▸ **PROBLEM DESCRIPTION**:
The answer must consist of every line in the data that contains "link".
────────
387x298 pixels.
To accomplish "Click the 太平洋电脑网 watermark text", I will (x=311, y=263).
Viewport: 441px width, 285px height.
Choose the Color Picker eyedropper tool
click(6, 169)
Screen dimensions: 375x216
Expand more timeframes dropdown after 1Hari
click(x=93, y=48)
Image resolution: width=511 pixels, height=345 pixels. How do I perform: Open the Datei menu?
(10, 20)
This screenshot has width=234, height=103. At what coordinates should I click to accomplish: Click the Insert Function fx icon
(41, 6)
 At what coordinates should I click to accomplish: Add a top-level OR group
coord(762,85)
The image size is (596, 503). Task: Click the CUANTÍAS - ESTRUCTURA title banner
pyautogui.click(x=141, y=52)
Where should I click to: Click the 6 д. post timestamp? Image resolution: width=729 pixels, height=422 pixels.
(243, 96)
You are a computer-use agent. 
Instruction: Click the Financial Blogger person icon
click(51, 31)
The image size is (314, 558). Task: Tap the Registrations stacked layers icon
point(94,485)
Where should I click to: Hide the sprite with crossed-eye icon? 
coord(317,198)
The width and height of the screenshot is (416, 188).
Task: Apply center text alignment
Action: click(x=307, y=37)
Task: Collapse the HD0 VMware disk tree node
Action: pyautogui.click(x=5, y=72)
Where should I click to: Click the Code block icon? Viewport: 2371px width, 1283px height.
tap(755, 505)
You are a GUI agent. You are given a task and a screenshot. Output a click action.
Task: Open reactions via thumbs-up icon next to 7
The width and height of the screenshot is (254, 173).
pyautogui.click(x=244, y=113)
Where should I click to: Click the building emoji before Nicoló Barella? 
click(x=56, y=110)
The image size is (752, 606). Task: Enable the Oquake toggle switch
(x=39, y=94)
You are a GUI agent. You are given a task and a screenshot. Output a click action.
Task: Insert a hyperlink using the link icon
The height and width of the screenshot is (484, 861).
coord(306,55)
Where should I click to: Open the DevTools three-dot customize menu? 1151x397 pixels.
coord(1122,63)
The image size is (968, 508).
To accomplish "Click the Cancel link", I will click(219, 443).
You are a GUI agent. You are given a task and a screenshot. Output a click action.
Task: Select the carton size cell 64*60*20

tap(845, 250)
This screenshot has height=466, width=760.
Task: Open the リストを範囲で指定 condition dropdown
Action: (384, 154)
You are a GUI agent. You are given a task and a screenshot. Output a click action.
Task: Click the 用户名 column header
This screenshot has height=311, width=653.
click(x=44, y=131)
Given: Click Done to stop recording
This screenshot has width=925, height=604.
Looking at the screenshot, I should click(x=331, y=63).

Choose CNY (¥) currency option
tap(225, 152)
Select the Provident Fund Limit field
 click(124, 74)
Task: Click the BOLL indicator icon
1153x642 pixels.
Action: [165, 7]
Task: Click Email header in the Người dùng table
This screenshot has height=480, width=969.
────────
▸ **RESULT**:
Task: Insert a hyperlink using the link icon
To accomplish "Click the Cancel link", I will click(219, 443).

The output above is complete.